### WHAT IS NEEDED
Copy, word for word, the lines of the data items from the line holding "Task: Click the Build project hammer icon" through the line holding "tap(94, 11)", inclusive.
Begin DATA EXCERPTS
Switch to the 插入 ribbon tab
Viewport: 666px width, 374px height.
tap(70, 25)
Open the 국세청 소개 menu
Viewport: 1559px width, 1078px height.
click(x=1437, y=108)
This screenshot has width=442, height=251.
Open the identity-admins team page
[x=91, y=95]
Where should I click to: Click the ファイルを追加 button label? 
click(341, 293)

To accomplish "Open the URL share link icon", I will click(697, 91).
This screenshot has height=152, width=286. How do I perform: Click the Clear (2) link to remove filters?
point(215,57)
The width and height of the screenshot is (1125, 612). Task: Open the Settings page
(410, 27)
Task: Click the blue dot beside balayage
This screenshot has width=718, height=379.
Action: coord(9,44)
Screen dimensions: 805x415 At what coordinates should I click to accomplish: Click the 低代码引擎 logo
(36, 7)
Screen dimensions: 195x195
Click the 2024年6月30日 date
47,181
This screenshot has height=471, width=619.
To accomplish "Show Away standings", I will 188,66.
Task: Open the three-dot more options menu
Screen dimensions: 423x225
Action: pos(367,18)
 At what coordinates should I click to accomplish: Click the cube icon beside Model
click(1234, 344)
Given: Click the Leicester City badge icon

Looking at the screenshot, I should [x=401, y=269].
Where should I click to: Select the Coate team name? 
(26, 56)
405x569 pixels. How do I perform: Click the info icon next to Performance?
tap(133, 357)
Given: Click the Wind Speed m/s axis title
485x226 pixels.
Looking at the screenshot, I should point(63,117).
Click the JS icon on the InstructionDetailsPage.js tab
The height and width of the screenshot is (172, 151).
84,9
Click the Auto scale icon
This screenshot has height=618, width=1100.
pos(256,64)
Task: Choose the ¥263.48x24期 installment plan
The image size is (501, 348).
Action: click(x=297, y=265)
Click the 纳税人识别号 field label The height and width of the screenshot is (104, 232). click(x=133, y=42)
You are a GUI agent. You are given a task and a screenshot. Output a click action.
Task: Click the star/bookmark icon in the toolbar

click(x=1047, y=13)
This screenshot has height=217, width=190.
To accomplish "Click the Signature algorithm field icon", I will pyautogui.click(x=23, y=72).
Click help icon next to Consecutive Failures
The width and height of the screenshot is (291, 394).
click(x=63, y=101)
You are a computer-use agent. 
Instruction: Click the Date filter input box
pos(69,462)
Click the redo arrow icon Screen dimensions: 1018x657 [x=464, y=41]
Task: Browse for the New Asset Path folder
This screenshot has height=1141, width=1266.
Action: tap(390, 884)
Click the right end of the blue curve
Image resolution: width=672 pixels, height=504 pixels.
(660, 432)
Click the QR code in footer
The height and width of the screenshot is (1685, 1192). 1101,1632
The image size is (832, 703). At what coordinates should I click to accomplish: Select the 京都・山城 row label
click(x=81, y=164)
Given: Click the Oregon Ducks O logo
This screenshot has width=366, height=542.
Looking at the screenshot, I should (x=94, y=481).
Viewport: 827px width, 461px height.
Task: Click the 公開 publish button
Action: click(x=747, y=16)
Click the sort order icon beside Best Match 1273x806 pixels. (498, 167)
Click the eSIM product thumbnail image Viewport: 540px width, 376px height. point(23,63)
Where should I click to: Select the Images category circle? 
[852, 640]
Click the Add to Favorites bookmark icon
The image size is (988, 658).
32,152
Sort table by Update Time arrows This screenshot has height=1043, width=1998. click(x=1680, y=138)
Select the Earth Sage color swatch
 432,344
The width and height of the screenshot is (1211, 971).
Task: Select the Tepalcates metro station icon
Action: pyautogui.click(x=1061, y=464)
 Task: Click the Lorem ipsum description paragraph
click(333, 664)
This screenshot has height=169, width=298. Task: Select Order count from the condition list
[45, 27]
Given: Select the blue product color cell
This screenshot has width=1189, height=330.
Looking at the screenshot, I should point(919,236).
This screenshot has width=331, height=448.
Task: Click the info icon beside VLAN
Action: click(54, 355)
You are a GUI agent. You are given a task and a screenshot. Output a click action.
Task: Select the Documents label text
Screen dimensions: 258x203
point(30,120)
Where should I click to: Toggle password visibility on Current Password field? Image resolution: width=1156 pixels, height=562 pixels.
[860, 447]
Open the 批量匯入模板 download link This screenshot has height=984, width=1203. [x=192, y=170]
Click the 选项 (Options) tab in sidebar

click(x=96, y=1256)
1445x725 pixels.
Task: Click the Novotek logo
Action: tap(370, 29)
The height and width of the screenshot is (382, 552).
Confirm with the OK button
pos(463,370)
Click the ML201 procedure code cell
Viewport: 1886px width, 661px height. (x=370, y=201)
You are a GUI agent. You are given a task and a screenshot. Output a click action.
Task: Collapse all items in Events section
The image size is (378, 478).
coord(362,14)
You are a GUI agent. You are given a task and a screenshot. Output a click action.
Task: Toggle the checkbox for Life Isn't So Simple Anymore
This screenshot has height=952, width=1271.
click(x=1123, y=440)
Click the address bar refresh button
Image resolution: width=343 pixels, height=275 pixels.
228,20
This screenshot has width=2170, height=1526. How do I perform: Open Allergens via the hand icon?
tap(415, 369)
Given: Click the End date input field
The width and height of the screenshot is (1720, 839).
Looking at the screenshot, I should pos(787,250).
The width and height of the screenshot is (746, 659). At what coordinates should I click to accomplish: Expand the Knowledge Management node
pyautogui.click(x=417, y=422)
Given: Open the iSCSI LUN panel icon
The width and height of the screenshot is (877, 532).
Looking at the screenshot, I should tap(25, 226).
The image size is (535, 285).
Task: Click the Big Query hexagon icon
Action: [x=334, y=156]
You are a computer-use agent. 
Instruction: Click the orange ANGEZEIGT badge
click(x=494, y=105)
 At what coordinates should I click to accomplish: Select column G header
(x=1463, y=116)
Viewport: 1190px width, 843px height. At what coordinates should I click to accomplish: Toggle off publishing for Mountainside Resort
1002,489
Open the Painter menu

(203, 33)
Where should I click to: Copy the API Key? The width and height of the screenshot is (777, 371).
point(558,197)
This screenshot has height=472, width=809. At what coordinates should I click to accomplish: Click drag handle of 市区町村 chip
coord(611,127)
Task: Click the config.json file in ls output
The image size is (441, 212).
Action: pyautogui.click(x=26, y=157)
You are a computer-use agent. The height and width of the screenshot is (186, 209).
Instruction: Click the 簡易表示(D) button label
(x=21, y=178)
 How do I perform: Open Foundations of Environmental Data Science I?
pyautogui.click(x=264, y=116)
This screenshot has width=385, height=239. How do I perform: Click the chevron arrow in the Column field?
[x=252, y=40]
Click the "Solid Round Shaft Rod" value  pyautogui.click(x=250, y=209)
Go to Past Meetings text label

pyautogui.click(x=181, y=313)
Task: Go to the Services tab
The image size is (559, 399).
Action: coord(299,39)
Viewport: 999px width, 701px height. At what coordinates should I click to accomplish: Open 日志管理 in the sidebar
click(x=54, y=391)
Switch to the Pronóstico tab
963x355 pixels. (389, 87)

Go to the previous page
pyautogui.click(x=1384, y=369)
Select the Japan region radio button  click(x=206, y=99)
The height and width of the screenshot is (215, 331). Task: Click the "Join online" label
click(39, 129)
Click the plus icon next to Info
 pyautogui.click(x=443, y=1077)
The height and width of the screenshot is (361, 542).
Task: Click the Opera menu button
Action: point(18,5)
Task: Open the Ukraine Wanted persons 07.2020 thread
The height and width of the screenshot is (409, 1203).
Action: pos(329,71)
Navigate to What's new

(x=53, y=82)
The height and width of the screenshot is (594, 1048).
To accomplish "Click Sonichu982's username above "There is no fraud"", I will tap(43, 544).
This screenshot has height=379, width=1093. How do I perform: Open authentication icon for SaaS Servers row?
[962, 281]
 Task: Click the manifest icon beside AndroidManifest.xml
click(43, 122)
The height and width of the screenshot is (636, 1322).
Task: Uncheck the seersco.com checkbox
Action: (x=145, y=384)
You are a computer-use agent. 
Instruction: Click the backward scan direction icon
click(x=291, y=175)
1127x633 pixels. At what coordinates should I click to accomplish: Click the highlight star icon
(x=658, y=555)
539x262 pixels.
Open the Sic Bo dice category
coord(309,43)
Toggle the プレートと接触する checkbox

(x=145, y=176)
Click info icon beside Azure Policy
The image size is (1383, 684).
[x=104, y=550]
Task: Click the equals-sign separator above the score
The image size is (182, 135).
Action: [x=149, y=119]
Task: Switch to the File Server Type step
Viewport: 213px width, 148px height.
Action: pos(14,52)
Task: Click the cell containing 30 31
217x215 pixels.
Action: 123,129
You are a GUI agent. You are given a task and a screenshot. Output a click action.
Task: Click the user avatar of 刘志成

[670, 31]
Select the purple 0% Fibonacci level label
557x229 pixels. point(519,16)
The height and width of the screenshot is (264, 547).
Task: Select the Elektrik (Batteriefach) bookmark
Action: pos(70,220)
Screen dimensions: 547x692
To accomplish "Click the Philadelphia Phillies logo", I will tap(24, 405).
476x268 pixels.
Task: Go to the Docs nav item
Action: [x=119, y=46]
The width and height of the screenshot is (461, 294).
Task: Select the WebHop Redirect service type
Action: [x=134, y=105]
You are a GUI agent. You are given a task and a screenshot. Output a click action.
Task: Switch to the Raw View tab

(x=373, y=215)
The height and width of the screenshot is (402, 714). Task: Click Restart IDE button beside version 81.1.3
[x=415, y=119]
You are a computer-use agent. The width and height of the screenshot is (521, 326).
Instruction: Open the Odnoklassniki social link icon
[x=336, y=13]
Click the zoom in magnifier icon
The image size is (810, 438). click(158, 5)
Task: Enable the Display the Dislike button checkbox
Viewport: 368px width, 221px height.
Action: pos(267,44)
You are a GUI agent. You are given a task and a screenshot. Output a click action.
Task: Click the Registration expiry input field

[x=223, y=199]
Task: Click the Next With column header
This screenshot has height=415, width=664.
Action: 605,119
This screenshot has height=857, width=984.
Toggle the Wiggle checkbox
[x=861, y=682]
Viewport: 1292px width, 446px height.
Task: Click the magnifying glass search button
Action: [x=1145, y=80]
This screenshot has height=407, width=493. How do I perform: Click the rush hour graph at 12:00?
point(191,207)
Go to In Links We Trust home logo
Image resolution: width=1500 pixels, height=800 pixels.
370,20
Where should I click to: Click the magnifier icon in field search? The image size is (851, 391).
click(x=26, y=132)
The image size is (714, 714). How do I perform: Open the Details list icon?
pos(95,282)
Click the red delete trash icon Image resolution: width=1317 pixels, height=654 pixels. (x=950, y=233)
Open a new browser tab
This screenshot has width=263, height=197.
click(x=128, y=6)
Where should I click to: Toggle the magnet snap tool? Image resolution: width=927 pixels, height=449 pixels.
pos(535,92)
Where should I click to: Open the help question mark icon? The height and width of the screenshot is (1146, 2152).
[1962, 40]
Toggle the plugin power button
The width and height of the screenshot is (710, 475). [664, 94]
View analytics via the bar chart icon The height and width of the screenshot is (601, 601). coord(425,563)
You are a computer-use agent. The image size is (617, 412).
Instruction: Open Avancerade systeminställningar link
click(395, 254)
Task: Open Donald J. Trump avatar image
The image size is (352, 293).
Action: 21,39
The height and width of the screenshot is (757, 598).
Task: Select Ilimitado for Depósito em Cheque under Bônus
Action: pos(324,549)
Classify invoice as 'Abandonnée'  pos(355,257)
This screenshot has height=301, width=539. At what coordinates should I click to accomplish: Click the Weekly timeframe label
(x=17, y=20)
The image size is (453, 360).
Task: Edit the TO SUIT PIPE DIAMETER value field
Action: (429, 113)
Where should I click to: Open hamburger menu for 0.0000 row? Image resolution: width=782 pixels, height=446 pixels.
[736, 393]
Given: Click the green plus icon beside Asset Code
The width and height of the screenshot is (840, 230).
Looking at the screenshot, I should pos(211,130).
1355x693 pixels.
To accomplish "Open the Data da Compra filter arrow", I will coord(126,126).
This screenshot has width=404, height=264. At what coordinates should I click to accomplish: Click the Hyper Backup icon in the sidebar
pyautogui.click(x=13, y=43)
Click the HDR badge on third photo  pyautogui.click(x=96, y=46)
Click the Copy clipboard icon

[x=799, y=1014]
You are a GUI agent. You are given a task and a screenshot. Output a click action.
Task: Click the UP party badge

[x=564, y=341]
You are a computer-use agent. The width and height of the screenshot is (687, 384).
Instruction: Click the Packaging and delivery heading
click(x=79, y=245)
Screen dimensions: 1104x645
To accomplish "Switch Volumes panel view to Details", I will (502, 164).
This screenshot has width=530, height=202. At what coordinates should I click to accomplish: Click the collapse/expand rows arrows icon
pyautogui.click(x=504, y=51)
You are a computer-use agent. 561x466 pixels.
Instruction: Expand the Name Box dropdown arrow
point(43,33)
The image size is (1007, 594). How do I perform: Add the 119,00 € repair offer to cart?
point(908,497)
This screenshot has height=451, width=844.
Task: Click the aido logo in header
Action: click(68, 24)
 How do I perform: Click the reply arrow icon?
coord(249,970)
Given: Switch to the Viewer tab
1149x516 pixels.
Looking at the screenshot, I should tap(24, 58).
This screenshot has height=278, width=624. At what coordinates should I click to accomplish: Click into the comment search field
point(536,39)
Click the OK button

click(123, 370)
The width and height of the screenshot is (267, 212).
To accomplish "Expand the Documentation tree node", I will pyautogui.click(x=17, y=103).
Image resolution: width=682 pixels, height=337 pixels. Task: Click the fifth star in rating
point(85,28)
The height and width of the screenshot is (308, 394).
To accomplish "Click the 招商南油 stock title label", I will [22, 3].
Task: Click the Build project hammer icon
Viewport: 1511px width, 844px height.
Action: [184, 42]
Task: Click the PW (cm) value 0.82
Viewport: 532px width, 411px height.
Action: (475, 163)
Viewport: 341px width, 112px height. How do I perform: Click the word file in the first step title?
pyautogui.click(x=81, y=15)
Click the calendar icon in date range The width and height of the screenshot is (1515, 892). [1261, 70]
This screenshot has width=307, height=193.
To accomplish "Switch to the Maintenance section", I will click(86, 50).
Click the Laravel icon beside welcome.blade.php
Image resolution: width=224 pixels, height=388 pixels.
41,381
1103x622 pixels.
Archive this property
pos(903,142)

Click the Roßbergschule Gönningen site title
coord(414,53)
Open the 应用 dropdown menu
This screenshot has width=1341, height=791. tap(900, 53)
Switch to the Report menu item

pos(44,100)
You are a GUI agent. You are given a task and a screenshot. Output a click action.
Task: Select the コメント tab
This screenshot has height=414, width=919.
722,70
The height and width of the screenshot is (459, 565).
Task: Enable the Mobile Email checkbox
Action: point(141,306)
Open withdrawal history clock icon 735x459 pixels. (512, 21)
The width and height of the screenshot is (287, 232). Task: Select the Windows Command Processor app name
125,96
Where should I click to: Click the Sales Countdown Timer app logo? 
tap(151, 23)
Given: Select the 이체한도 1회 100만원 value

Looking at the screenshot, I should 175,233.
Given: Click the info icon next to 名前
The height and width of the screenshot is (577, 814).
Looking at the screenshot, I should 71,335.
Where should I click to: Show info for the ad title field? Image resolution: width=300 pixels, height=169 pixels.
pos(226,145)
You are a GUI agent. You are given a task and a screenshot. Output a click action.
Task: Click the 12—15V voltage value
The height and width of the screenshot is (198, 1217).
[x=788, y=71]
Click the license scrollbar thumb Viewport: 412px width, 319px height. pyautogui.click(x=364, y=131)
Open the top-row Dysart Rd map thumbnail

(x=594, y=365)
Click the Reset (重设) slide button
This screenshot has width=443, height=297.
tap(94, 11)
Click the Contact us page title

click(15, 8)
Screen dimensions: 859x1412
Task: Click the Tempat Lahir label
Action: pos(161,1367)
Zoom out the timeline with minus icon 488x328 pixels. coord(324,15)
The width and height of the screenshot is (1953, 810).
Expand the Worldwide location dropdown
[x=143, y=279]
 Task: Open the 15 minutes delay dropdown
End DATA EXCERPTS
### COMPLETE ANSWER
Task: Click the Build project hammer icon
Viewport: 1511px width, 844px height.
Action: [184, 42]
Task: Click the PW (cm) value 0.82
Viewport: 532px width, 411px height.
Action: (475, 163)
Viewport: 341px width, 112px height. How do I perform: Click the word file in the first step title?
pyautogui.click(x=81, y=15)
Click the calendar icon in date range The width and height of the screenshot is (1515, 892). [1261, 70]
This screenshot has width=307, height=193.
To accomplish "Switch to the Maintenance section", I will click(86, 50).
Click the Laravel icon beside welcome.blade.php
Image resolution: width=224 pixels, height=388 pixels.
41,381
1103x622 pixels.
Archive this property
pos(903,142)

Click the Roßbergschule Gönningen site title
coord(414,53)
Open the 应用 dropdown menu
This screenshot has width=1341, height=791. tap(900, 53)
Switch to the Report menu item

pos(44,100)
You are a GUI agent. You are given a task and a screenshot. Output a click action.
Task: Select the コメント tab
This screenshot has height=414, width=919.
722,70
The height and width of the screenshot is (459, 565).
Task: Enable the Mobile Email checkbox
Action: point(141,306)
Open withdrawal history clock icon 735x459 pixels. (512, 21)
The width and height of the screenshot is (287, 232). Task: Select the Windows Command Processor app name
125,96
Where should I click to: Click the Sales Countdown Timer app logo? 
tap(151, 23)
Given: Select the 이체한도 1회 100만원 value

Looking at the screenshot, I should 175,233.
Given: Click the info icon next to 名前
The height and width of the screenshot is (577, 814).
Looking at the screenshot, I should 71,335.
Where should I click to: Show info for the ad title field? Image resolution: width=300 pixels, height=169 pixels.
pos(226,145)
You are a GUI agent. You are given a task and a screenshot. Output a click action.
Task: Click the 12—15V voltage value
The height and width of the screenshot is (198, 1217).
[x=788, y=71]
Click the license scrollbar thumb Viewport: 412px width, 319px height. pyautogui.click(x=364, y=131)
Open the top-row Dysart Rd map thumbnail

(x=594, y=365)
Click the Reset (重设) slide button
This screenshot has width=443, height=297.
tap(94, 11)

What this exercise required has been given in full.